Continue the passage on eliminating hazardous chemicals from footwear production, starting right after its last sentence.

[Given passage]
···

Is there a policy for the brand (company) to eliminate all hazardous chemicals from the whole lifecycle and all production procedures to make the footwear?

NL: Heeft het merk (bedrijf) een beleid om alle mogelijke schadelijke chemicaliën uit te bannen in de hele levenscyclus en productieketen van de schoenen?

DE: Setzt der Markenhersteller Maßnahmen um, um alle umwelt- und gesundheitsschädlichen Chemikalien aus dem kompletten Produktlebenszyklus und Produktionsprozess für Kleidung und Schuhe zu eliminieren?

Reference

This question relates to Apparel & Footwear Ecology Question 4 (under review) and to aspect EN21 in the Reporting Guidelines & Apparel and Footwear Sector Supplement of the Global Reporting Initiative.

Materials used for the production of apparel and footwear products involves many chemical processes. In many ‘high risk’ production countries, the use of harmful chemicals and poor water effluent treatments is devastating to nature, groundwater, rivers and the people that depend on these resources, read e.g. [1] and [2]. In 'low risk' countries (such as the EU) legislation often sets standards for chemical use and water effluent.

There are some certification schemes that guarantee a certain level of responsible chemical and water use during production stages. Examples of environmental certification schemes applicable for footwear are the EU Ecolabel (the flower), Nordic Ecolabel and bluesign.

For global clothing and footwear companies, Greenpeace drafted a Zero-Discharge Commitment. Companies that signed this document promise to 'eliminate all hazardous chemicals from the whole lifecycle and all production procedures that are associated with the making and using of company's products by 2020'. A group of companies (Adidas Group, C&A, H&M, Li Ning, Nike and Puma) drafted their own version of a zero discharge roadmap. The draft version was critized by Greenpeace. A useful resource to get a better picture which brand has signed the Zero-Discharge Commitment, plus is considered as either a "Leader", "Greenwasher" or "Laggard" according to Greenpeace can be found here: The Detox Catwalk. In case you find other resources please contact our verifier.

···

[Source excerpt]
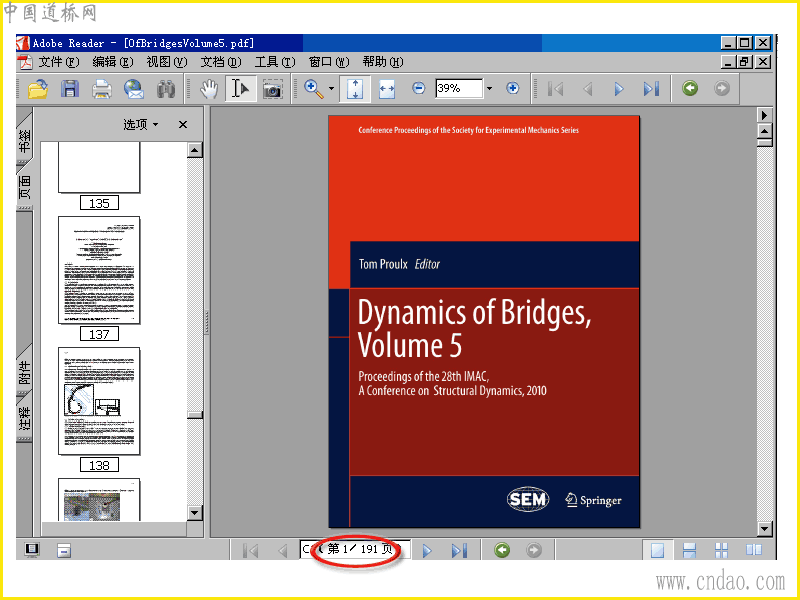800x600 pixels.
Task: Switch to continuous page layout
Action: point(689,550)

···

[Output for this task]
Our own data shows that in the apparel & footwear sector, only a small percentage (5% in 2010, 10% in 2011) have policies for the 'wet processes' in production chains. Which tells us that this issue has been low on the industry’s agenda. As a consequence, best practices in the sector are by far not 100% waterproof. The criteria we can currently impose on brands are described in the answering guidelines. We will monitor the developments in the sector and raise bar over time.

Answering guidelines

Yes:

  • [Brand]'s footwear is [EU Ecolabel / Nordic Ecolabel / bluesign*] certified, which means that high standards are maintained for responsible chemical and water use during production. This certification is applicable to [some / most / all % (at least 5%!!)] of the [childrens / entire / ___] collection.
  • [Brand] has signed the <name version> Zero-Discharge Commitment. Companies that signed this document promise to 'eliminate all hazardous chemicals from the whole lifecycle and all production procedures that are associated with the making and using of company's products, by 2020'. In this matter, according to Greenpeace, [Brand] is categorized as a "Leader".


  • [Brand] has strict monitoring program on wastewater treatment in the [production stages] of [percentage] of their products, as well as [*insert practice(s)*].
  • All products are made in [...], which [is a low risk country / are low risk countries] as defined by MADE-BY.


No:

  • [Brand] explicitly reports about not having a policy to eliminate all hazardous chemicals from the whole life cycle of products (see link/page).


?:

  • [Brand] has not published any commitment to eliminate all hazardous chemicals from the whole life cycle of products.